Bu kış gündönümünü,okuduğumda çok beğendiğim Abdülkadir Geylani'nin bir anısıyla noktalamak istiyorum.
Abdülkadir Geylani,okul çağına gelince ilim öğrenme adına yollara koyulur.Annesi ona çok düşkündür ama söz ilimden açıldı mı boynunu büker.Rahmetli babasından kalan altınların yarısını kardeşine ayırır,yarısını astarının cebine diker.Ve ona:'Sakın yalan söyleme' der.İleride velilerin sultanı olacak küçük Abdülkadir,küçük bir kervanla yurdundan ayrılır.Bağdat'a doğru alınır.Dağlar,vadiler,çöller gerilerde kalır.Kervan epeyce yol alır;fakat yolda birbenbire kervanın önünü eşkıyalar kesiverir.Kervanda bulunan herkes donup kalır.Eşkıya merhamet bilmez adamlardan oluşmaktadır.Yolkesen,kervanları soyan,ne bulursa talan eden insanlardan...Kervanın önünde,bir duvar gibi duran kalabalık:'Kıpırdamayın ve neyiniz varsa hemen önünüze atın' diye gürler.Azılı eşkıya sürüsü ne varsa talan etmeye başlar.O sırada azılı haydutlardan biri,gelip Abdülkadir'in karşısında dikilerek:'Ey derviş kılıklı çocuk,senin de üzerinde bir şeycikler var mı?'der.Kendi küçük;fakat yüreği dağlardan büyük nur çocuk:'Var,kırk altınım var'.Eşkıya:'Git oradan,fakir çocuk,kırk altını sen rüyanda bile görememişsindir.'Haydutlardan bir başkası söze karışır:''Peki nerede altınların?''Abdülkadir'in verdiği cevap eşkıyayı daha bir hayrete sevk eder.''Koltuğumun altında, kaftanıma dikili.''Eşkıya derhal,kanlı pençesini çocuğun eteğine takıp gürler ve reisin yanına götürür,reisin yanında haydut başı sorar ve Abdülkadir aynı cevabı verir.Haydut başı,bir bıçak darbesiyle, Abdülkadir'in kaftanından altınları söküp alır.Reis hayretini gizleyemez ve sorar:''Ey çocuk nasıl oluyor da bunu bize söylüyorsun?''Abdülkadir Geylani tebessüm ederek:''Annem bana her işte doğru olmamı ve Allah'ın rızasını gözetmemi tembih etti.Doğruluk emniyet,yalancılık hıyanettir.Hıyanet edemezdim!''Gözünü ve yüreğini kan ve günah bürümüş eşkıya reisi beyninden vurulmuşa döner.Dakikalarca nur yüzlü çocuğun yüzüne bakar.O masum ifade,eşkıya reisinin taş kesilmiş yüreğini yumuşatır.
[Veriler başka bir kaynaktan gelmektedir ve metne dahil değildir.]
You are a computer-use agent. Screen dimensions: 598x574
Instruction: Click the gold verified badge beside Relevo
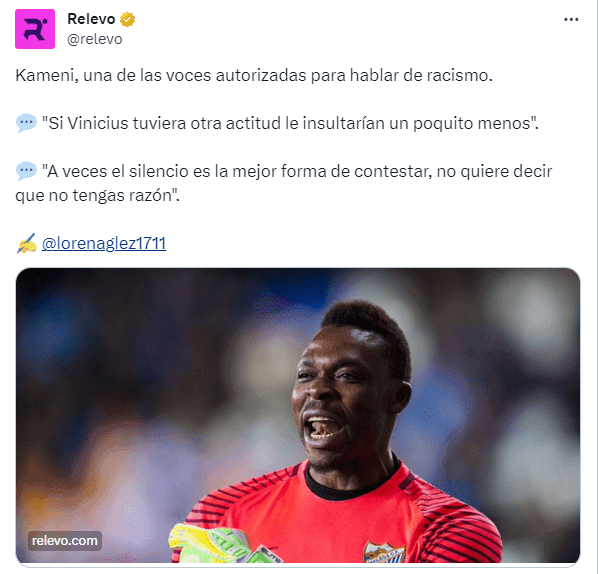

Haydutun gözleri yaşarır ve birden yaşlar akmaya başlar:''Bakın,bu çocuk annesine verdiği sözde bu kadar vefa gösterir ve ona hıyanet edemezken,ben bunca zamandır Allah'ın emirlerine hıyanet etmekteyim.Vah bana!Yazık bana!İşte şu andan itibaren bütün kötülüklerime ve bütün günahıma tövbe ediyorum,bu güzel çocuk beni zulmetten nura çıkardı.Kalbi kayadan daha sert olan reisin bu hali, diğer şakileri de harekete geçirir ve kervanda kimden ne aldılarsa sahiplerine verip günahlarına tövbe ederler.
Kalpleri şimdi kadifeden daha yumuşak oluvermiştir.Buna sebep de harika çocuğun doğru sözlülüğü ve ahdine sadık kalmasıdır...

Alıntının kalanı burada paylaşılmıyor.